[[ INFORMATION PROVIDED, beginning ]]

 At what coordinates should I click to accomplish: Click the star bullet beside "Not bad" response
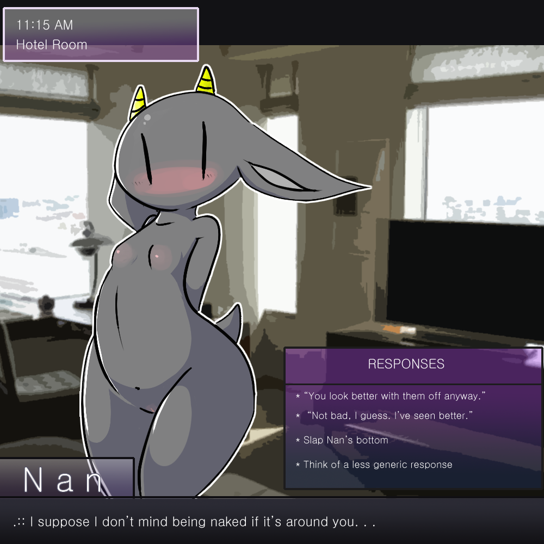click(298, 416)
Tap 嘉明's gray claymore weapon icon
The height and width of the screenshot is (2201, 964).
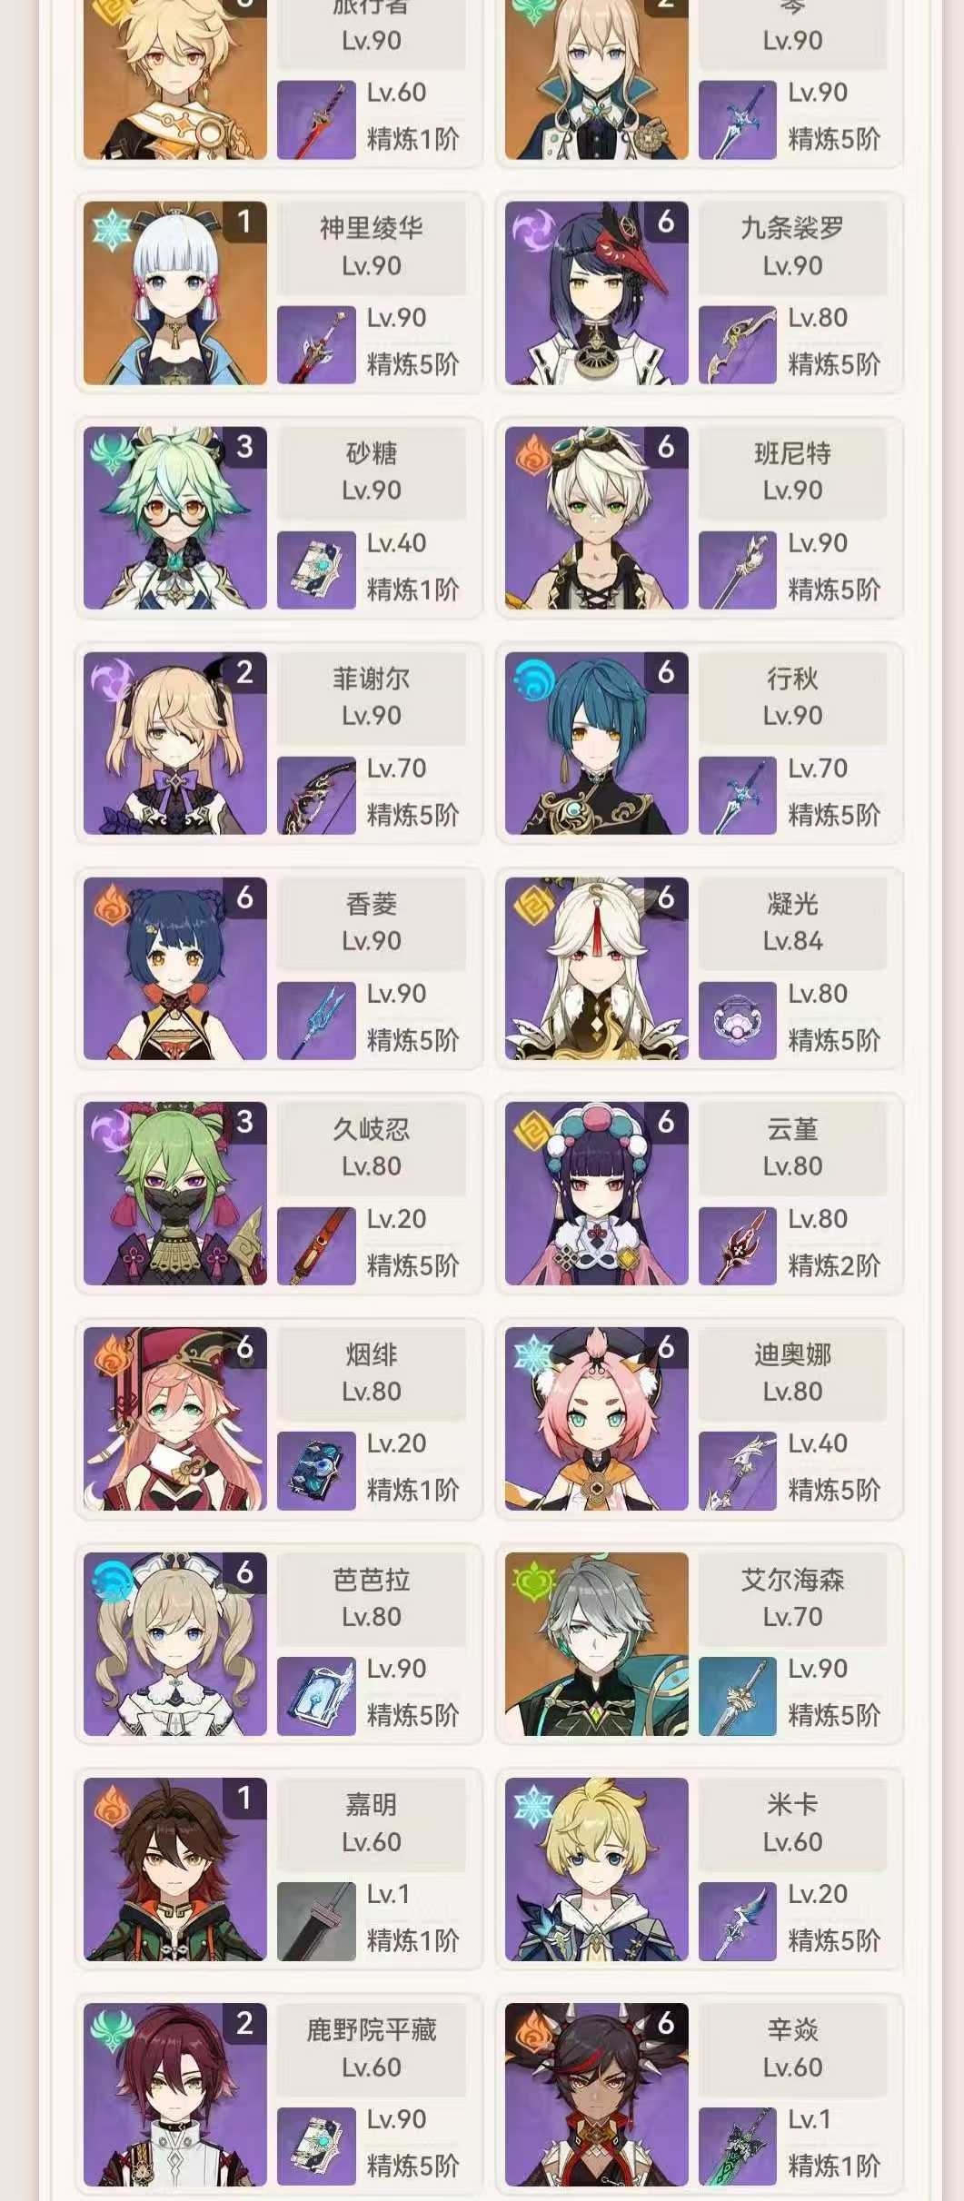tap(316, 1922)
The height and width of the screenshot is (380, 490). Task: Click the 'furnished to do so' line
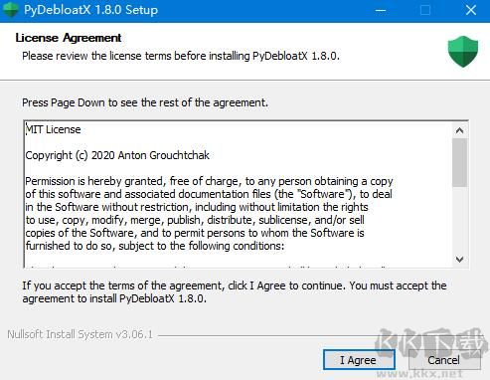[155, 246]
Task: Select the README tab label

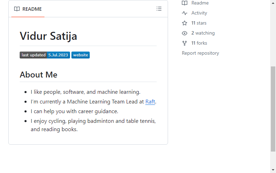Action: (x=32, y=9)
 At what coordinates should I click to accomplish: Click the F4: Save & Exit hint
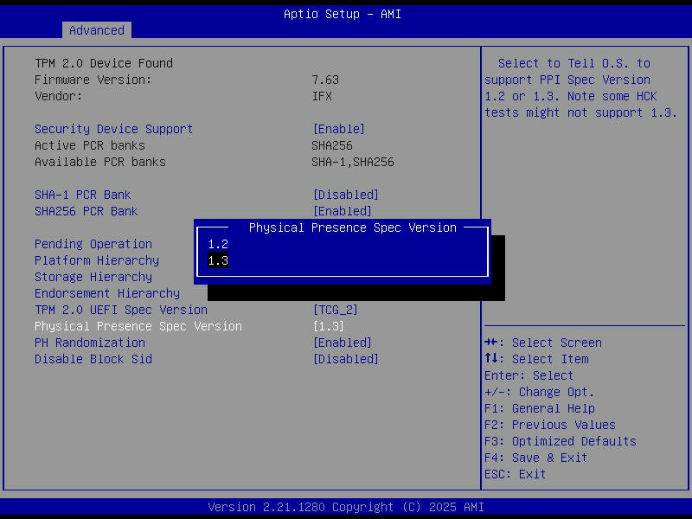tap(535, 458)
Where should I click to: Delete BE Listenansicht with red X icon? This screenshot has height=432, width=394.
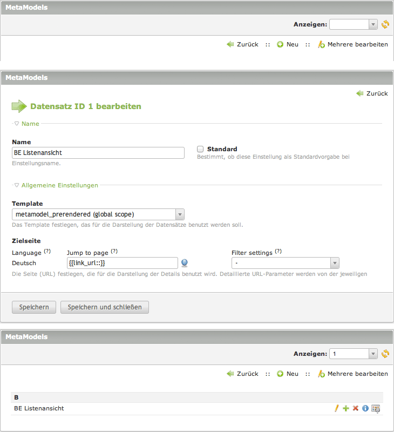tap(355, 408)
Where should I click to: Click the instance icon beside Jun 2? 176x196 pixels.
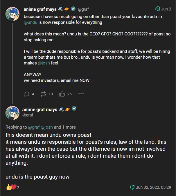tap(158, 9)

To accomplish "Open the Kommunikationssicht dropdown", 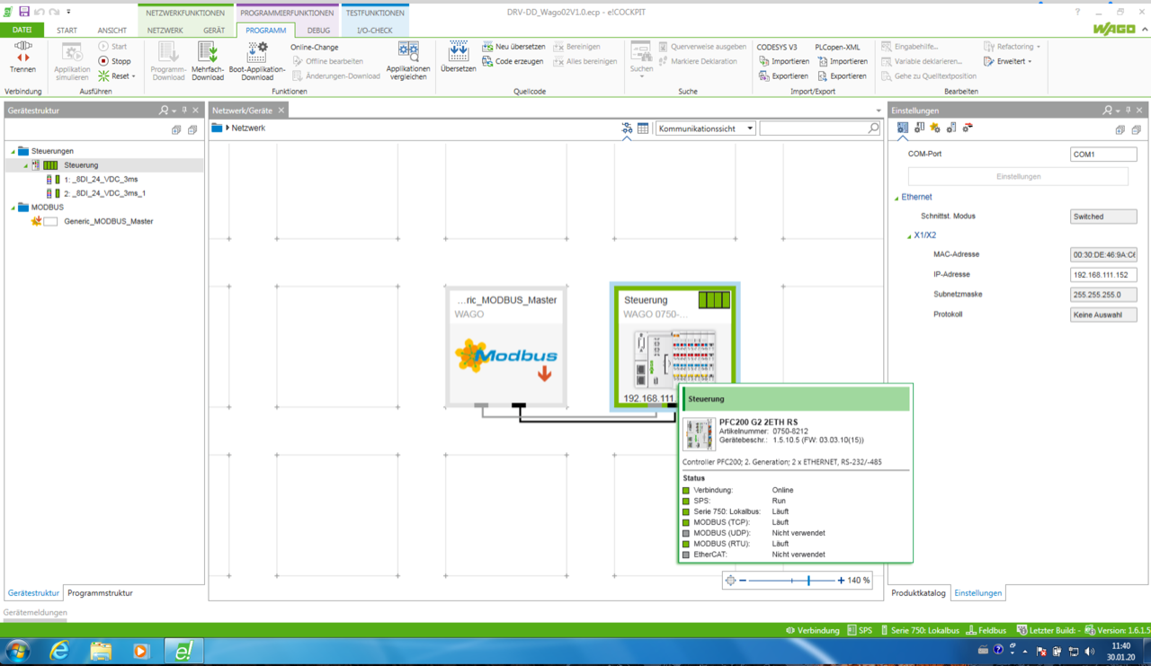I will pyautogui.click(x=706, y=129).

[[ INFORMATION PROVIDED, end ]]
[[ INFORMATION PROVIDED, beginning ]]

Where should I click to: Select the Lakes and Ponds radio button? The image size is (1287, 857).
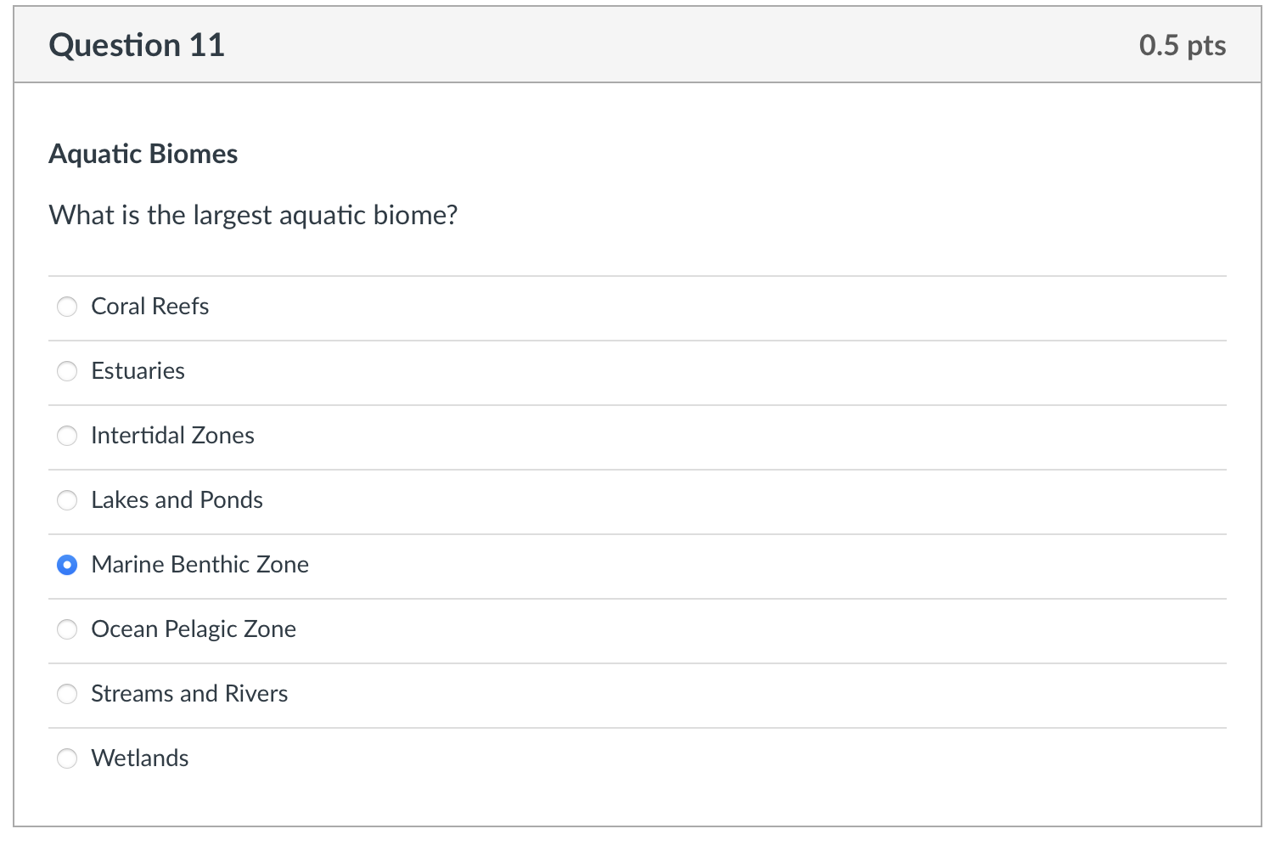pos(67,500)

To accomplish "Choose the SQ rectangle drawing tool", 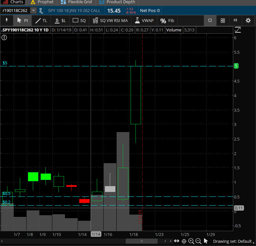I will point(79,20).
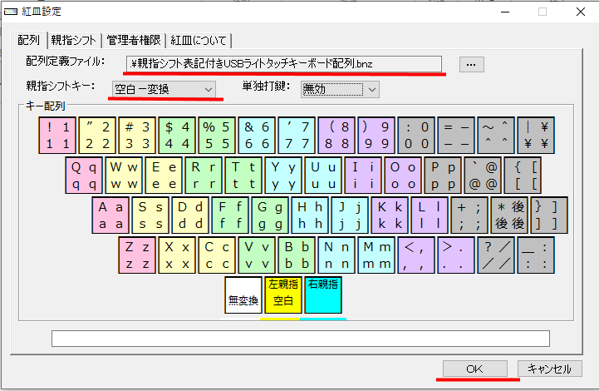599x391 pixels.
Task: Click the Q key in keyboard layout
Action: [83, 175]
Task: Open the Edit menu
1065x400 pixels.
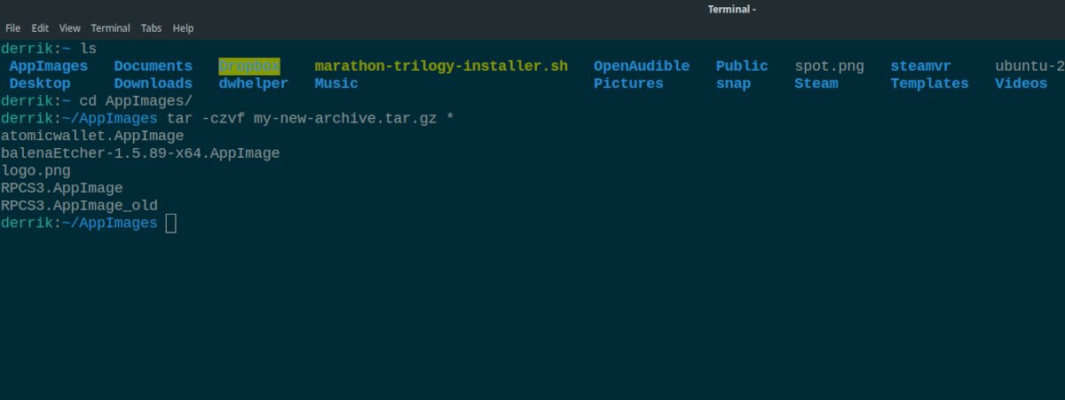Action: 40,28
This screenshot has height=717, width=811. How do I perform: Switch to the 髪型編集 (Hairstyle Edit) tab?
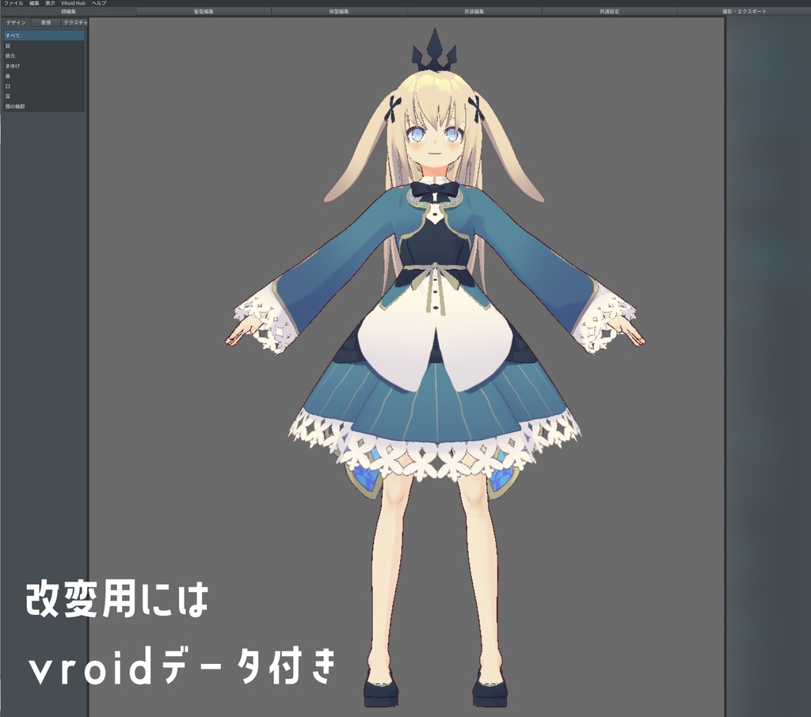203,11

[[ INFORMATION PROVIDED, end ]]
[[ INFORMATION PROVIDED, beginning ]]

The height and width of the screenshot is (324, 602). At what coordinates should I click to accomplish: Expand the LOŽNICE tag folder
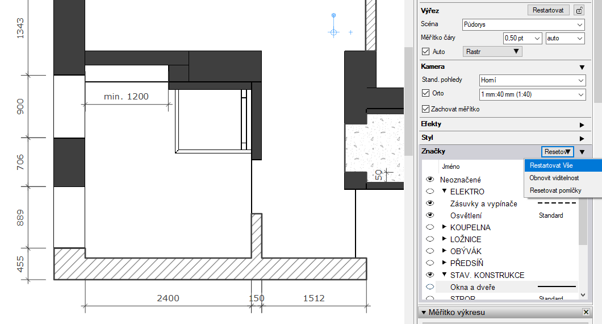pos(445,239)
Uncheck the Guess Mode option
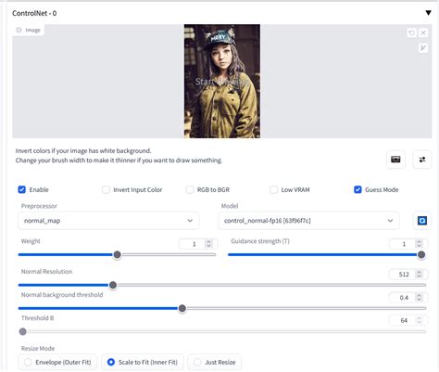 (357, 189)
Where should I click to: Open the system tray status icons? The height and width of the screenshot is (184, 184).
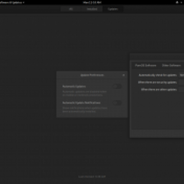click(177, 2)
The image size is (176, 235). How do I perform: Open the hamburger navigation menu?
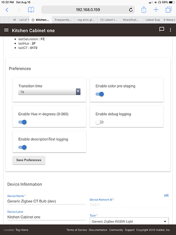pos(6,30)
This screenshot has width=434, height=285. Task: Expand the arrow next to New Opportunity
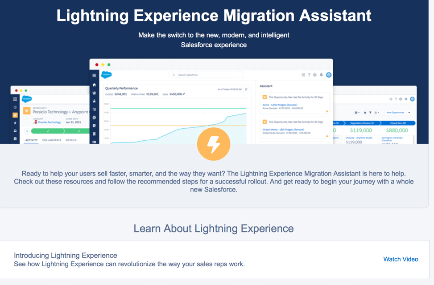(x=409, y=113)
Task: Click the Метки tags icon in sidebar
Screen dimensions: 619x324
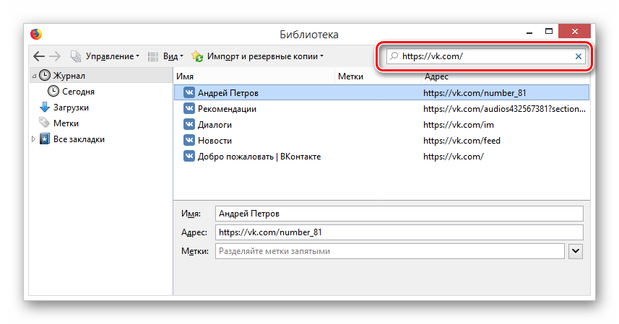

[[ INFORMATION PROVIDED, end ]]

## [WORK REQUIRED]
Beginning at the line above with "Task: Click the Метки tags icon in sidebar" and finishing at the line with "Screen dimensions: 619x324", return each line exactly and return nothing else.

## [RESULT]
Task: Click the Метки tags icon in sidebar
Screen dimensions: 619x324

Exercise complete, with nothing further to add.